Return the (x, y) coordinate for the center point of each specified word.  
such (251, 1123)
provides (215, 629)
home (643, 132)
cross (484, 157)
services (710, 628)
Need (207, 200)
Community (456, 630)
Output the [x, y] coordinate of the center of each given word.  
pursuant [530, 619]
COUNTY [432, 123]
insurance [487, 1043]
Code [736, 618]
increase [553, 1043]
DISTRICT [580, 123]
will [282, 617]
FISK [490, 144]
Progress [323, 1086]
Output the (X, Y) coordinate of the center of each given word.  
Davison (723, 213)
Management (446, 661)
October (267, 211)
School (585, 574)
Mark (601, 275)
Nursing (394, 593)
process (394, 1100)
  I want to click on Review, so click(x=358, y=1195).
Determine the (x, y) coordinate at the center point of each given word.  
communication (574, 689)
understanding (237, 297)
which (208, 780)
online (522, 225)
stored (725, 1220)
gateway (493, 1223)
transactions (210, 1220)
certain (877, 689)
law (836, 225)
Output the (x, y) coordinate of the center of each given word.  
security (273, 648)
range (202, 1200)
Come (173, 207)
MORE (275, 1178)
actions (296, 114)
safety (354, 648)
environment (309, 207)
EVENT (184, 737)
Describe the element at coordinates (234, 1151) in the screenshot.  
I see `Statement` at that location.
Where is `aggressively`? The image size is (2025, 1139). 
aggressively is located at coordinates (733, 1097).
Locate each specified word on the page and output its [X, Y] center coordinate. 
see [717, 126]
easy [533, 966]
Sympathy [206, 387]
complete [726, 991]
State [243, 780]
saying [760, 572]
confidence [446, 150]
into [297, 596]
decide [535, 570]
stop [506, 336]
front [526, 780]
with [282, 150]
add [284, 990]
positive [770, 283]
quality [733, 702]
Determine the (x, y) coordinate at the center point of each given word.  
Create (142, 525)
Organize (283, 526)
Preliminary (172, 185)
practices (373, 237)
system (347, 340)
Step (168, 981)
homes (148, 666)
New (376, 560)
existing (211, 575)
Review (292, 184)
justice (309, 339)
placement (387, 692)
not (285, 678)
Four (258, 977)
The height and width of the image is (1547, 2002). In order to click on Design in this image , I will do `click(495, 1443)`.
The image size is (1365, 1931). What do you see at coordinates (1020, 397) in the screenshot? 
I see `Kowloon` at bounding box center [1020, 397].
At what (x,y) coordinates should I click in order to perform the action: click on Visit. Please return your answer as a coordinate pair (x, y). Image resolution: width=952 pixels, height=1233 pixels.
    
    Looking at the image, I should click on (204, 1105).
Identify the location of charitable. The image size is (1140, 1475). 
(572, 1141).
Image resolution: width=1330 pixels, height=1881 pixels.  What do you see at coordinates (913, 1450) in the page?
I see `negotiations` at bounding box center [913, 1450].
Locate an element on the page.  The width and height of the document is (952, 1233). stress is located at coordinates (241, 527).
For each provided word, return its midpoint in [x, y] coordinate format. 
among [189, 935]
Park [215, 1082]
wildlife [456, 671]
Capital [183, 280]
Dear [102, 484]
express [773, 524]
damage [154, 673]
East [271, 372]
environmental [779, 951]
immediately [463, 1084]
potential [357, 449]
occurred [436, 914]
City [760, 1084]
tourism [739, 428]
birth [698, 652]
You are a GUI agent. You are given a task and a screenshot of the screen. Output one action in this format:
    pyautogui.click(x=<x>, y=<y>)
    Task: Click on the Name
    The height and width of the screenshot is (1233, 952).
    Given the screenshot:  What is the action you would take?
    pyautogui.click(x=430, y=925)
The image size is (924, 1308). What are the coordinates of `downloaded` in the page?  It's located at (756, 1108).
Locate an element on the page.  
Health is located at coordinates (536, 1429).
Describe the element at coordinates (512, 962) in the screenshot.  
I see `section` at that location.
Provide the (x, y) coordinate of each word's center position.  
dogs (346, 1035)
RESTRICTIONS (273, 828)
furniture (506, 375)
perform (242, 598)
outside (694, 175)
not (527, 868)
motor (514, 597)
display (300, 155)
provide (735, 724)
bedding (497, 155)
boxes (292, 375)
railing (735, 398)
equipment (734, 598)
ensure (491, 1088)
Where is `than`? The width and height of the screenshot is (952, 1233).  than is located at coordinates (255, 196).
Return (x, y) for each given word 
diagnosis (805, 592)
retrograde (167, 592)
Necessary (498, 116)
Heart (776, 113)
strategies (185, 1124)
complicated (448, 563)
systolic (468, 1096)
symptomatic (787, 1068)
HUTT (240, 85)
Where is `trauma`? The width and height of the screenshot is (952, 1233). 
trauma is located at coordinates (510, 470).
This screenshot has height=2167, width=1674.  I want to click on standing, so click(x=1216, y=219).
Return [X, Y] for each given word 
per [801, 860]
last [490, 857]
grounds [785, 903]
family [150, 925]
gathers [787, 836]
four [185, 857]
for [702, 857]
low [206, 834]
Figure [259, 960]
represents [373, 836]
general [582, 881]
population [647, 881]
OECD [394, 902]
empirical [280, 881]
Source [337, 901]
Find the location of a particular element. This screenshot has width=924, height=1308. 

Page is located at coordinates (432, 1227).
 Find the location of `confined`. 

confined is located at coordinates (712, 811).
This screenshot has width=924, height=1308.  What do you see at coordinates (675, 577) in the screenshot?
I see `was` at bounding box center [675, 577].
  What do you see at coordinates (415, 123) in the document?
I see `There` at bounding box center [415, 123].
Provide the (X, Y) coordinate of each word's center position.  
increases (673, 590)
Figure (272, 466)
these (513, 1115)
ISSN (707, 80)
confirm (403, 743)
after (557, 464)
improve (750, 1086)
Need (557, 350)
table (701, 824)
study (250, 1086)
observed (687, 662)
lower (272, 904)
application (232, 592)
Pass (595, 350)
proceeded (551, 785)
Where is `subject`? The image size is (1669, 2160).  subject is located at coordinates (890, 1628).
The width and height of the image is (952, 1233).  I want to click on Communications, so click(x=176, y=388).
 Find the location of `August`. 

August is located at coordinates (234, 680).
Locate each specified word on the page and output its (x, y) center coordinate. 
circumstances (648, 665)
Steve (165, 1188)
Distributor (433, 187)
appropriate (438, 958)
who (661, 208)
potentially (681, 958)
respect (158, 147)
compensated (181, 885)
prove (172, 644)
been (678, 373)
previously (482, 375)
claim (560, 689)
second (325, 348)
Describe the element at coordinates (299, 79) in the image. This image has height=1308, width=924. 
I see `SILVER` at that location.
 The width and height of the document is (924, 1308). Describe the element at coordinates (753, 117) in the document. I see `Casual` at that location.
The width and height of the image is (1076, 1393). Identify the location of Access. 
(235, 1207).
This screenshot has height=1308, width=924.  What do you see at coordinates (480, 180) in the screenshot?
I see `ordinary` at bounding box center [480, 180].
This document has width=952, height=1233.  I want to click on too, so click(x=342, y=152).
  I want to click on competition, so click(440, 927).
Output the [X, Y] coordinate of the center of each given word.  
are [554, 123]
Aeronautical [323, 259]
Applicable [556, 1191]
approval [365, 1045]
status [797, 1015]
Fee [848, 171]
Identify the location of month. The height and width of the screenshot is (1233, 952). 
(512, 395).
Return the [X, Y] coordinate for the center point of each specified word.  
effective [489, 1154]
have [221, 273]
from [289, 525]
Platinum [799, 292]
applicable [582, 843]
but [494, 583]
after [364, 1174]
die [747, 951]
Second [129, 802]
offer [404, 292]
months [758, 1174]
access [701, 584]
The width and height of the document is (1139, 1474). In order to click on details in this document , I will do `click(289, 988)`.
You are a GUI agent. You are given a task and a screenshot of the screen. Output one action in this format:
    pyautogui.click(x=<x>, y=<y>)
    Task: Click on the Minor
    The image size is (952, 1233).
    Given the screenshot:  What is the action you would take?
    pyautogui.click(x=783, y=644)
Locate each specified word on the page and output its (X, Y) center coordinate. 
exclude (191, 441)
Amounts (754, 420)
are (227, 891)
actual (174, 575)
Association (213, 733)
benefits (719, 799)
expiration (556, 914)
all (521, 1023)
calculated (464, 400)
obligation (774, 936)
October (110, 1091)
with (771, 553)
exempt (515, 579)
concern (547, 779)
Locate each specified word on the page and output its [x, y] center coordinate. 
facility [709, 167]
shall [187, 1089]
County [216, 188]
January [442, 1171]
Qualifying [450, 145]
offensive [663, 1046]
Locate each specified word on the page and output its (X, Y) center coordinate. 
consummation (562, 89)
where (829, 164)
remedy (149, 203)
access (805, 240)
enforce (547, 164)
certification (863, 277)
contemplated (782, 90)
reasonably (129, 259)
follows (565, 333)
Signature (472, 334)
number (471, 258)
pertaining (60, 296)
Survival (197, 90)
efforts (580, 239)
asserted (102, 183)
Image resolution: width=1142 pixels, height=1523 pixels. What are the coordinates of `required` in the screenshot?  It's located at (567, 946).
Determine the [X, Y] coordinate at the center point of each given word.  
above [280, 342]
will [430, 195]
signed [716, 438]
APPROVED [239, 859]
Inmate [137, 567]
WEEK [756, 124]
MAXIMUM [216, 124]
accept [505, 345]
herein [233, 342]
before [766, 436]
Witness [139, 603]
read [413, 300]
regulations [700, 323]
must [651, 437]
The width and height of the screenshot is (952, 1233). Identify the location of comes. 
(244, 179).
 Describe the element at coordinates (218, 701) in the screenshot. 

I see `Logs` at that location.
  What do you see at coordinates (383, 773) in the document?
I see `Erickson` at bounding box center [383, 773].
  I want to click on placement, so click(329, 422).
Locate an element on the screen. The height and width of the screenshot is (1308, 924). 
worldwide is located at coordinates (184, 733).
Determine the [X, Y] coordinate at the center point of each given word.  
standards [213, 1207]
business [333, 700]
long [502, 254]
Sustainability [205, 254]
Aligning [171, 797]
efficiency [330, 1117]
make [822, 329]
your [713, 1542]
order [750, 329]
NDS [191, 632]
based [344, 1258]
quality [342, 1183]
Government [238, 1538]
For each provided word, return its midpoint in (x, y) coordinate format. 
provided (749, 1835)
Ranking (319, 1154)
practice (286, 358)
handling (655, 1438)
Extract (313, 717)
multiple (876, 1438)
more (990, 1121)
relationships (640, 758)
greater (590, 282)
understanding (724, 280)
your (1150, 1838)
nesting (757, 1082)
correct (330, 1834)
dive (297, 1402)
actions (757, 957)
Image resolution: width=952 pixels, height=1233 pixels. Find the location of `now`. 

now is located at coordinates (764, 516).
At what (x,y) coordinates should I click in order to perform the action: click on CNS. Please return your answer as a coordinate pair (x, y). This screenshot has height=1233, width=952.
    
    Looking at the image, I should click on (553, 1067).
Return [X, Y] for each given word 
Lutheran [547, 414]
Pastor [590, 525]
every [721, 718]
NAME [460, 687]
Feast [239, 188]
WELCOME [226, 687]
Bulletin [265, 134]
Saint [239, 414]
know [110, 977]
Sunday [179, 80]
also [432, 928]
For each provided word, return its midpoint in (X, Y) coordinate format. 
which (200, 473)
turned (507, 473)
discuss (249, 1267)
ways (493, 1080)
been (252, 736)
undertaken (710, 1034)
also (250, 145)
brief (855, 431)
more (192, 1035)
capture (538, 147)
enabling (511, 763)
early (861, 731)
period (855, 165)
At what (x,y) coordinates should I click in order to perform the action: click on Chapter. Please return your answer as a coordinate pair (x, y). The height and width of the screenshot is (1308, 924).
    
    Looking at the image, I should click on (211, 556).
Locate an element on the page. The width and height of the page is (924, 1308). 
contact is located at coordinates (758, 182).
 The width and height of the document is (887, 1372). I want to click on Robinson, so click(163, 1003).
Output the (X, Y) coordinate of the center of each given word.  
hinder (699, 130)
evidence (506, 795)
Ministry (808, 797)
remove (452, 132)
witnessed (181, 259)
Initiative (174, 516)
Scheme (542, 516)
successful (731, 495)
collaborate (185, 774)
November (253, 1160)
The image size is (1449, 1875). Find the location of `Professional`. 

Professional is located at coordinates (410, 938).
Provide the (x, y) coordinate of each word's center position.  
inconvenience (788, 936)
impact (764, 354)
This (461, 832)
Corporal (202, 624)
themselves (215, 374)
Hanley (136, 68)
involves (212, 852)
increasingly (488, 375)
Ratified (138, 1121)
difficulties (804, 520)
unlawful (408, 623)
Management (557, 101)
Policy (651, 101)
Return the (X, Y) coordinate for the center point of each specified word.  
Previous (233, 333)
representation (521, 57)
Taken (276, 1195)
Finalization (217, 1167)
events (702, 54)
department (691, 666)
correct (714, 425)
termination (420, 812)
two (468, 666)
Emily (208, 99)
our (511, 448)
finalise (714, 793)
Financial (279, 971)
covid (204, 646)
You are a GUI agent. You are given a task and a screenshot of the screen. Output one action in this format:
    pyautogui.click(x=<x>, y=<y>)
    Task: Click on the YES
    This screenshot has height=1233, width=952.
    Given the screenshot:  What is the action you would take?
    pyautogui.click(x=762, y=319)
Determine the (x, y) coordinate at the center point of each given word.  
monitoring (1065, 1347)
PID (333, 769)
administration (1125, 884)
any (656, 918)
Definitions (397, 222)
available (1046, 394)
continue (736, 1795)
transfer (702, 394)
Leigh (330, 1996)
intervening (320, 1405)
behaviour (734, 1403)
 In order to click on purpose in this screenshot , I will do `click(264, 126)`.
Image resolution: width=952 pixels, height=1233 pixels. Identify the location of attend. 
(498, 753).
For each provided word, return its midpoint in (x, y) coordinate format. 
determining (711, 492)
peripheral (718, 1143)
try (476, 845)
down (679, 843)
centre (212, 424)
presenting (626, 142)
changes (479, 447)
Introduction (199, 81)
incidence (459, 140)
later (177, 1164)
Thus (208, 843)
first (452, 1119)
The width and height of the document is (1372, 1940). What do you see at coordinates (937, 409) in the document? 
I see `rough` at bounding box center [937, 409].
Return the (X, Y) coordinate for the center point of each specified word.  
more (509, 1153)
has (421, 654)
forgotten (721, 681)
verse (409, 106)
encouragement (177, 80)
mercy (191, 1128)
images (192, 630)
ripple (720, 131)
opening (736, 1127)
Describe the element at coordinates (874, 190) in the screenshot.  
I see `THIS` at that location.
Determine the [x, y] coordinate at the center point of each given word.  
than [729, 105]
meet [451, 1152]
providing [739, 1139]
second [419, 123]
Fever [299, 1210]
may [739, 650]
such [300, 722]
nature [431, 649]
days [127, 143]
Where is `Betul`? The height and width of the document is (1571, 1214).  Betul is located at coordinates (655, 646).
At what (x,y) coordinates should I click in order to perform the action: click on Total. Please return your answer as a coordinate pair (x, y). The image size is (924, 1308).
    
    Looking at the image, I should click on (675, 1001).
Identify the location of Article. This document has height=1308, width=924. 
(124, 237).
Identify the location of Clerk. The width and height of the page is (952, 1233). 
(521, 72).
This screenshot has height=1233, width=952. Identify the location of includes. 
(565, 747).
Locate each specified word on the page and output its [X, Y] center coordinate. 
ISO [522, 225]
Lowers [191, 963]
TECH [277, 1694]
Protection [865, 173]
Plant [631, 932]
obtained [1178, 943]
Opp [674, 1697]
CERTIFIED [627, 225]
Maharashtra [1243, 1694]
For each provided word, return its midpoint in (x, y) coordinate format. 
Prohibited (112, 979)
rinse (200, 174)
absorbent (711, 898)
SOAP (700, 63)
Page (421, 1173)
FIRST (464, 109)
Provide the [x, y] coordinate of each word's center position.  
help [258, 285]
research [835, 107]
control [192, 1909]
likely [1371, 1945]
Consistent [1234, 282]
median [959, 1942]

* * * * * * *

▶ [Job]:
Could you retype the entries from the line with "Opp [674, 1697]" through the end of the entries, exactly as they appear?

▶ [Result of this task]:
Opp [674, 1697]
CERTIFIED [627, 225]
Maharashtra [1243, 1694]
For each provided word, return its midpoint in (x, y) coordinate format. 
Prohibited (112, 979)
rinse (200, 174)
absorbent (711, 898)
SOAP (700, 63)
Page (421, 1173)
FIRST (464, 109)
Provide the [x, y] coordinate of each word's center position.  
help [258, 285]
research [835, 107]
control [192, 1909]
likely [1371, 1945]
Consistent [1234, 282]
median [959, 1942]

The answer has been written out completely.